**小問 1:**
原発をめぐる記事のうち、「特集ワイド:原発の呪縛・日本よ! 社会学者・大澤真幸さん」から始まり「の光になったんだと思います」」まで続く部分を、そのまま書き写してください。
**小問 2:**
原発をめぐる記事にある「3・11後に反原発に転換したものの、日本の被爆者団体も長く原発を支持してきた。」という一文を英語に訳してください。
**小問 3:**
原発をめぐる記事を、最後の文のあとから書き継いでください。

**ページ抜粋:**
-*-*-

特集ワイド:原発の呪縛・日本よ! 社会学者・大澤真幸さん

毎日新聞 2012年07月27日 東京夕刊

大澤真幸さん=須賀川理撮影
大澤真幸さん=須賀川理撮影

 まずは経済大国、科学大国を目指した戦後の日本人の心理を大澤さんはこうたとえる。「学校にいるじゃないですか。目立たずカリスマもないけど、ふと成績を見てみるといつも5番以内にいるというような生徒。そんな生徒にとって、原子力が希望の光になったんだと思います」

 3・11後に反原発に転換したものの、日本の被爆者団体も長く原発を支持してきた。

-*-*-

**提供データ:**
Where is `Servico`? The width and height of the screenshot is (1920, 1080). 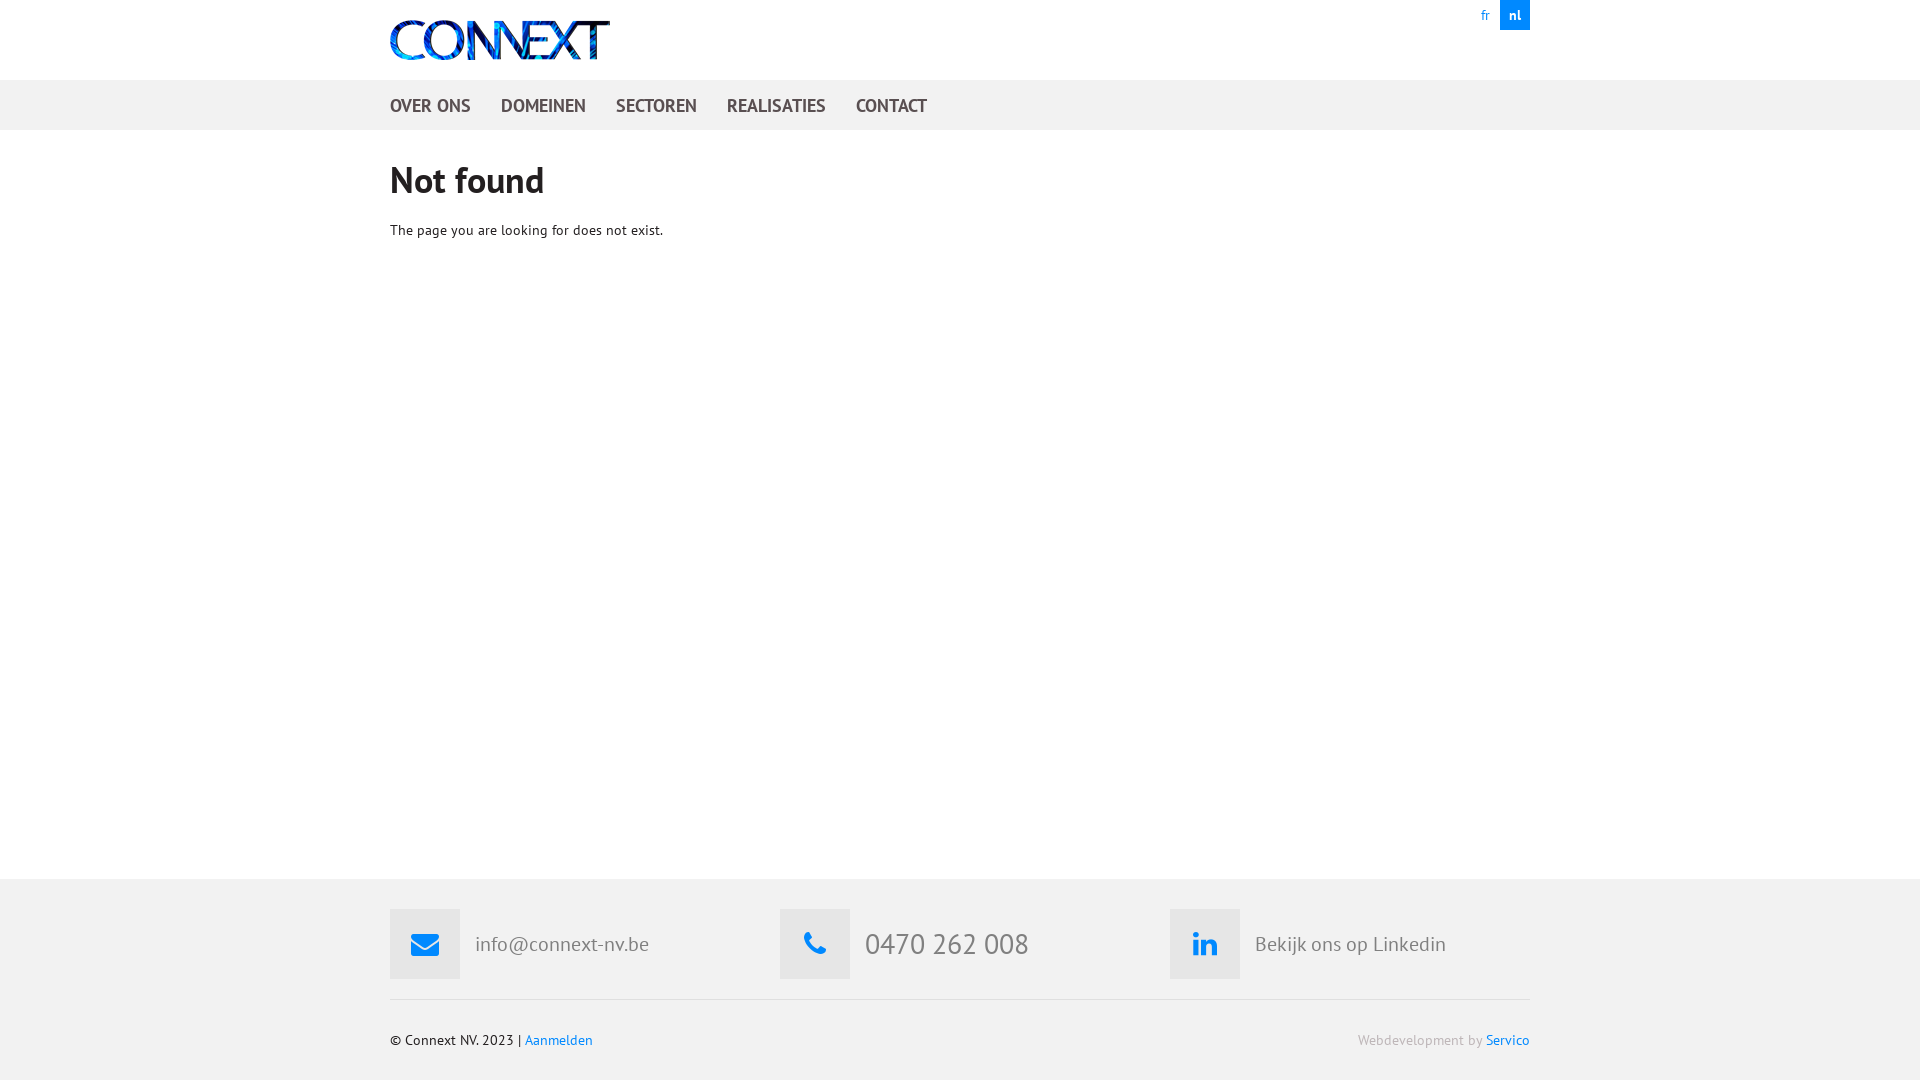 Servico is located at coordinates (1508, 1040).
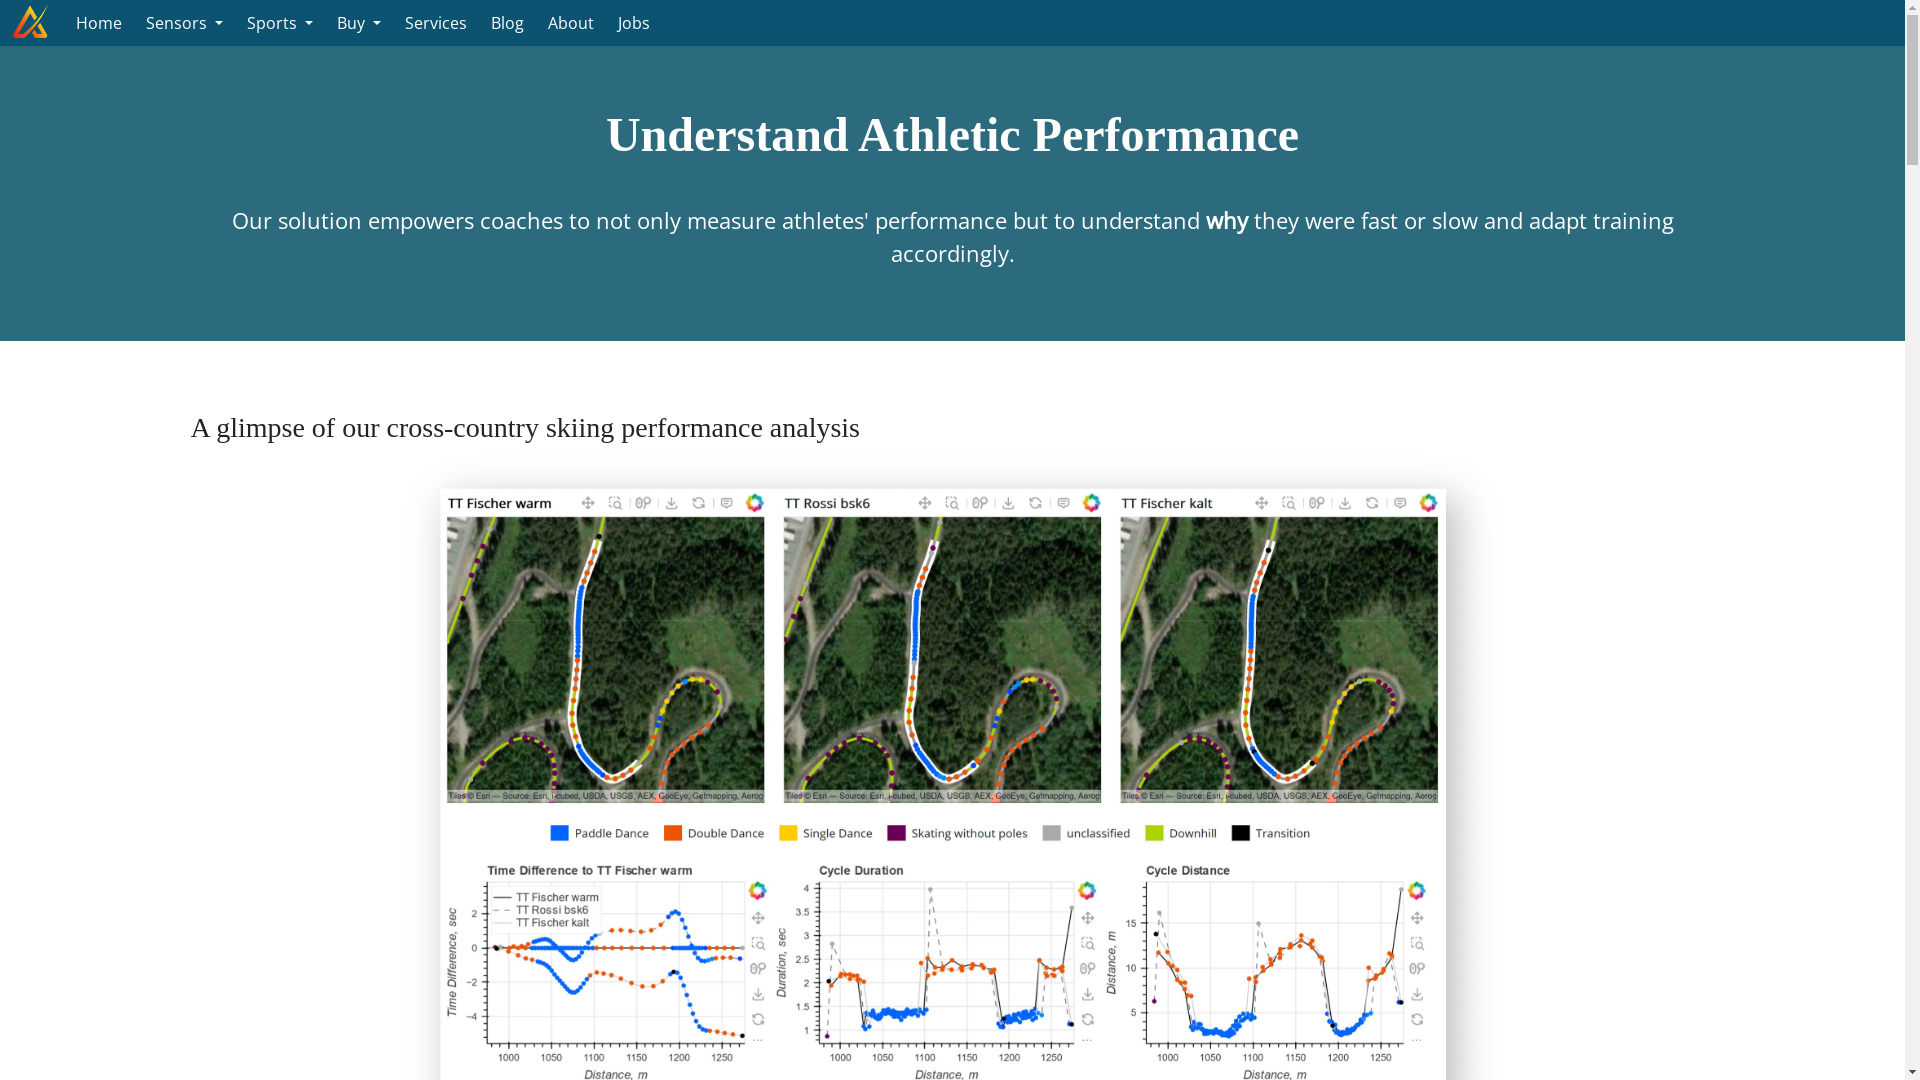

-*-*-

**正解 1:**
特集ワイド:原発の呪縛・日本よ! 社会学者・大澤真幸さん

毎日新聞 2012年07月27日 東京夕刊

大澤真幸さん=須賀川理撮影
大澤真幸さん=須賀川理撮影

 まずは経済大国、科学大国を目指した戦後の日本人の心理を大澤さんはこうたとえる。「学校にいるじゃないですか。目立たずカリスマもないけど、ふと成績を見てみるといつも5番以内にいるというような生徒。そんな生徒にとって、原子力が希望の光になったんだと思います」

**正解 2:**
Although they switched to opposing nuclear power after 3/11, Japan's atomic bomb survivor groups had also long supported nuclear power.

**正解 3:**
 「広島と長崎の人々が強く反対しなかったのは、日本人の劣等感がはっきり表れた結果です。そしてヒロシマ・ナガサキは日本人が意識している以上の国民体験になっている。唯一の被爆国であるという悲しい歴史に自分を当てはめ、誇り、アイデンティティーにしてきた。被害自体はつらいことでも、前向きな心のよりどころになることはよくあります。だから原子力導入は、推進した読売新聞社主の正力松太郎氏のせいじゃなく、日本人の無意識の戦略だったんです」

 無意識は、大澤さんが近著で使うキーワード、夢に重なる。夢を左右するように、無意識が日本人を突き動かしてきたということなのか。「その無意識の表れとして、日本人は拒んでいいはずの核を自ら進んで抱きかかえた。だから、nuclearという同じものを悪いときは核と呼び、良いときは原子力と呼んだんです。それは、心の合理化。矛盾したことを求めるとき、その矛盾を隠すため、無意識に言葉を使い分けたんです」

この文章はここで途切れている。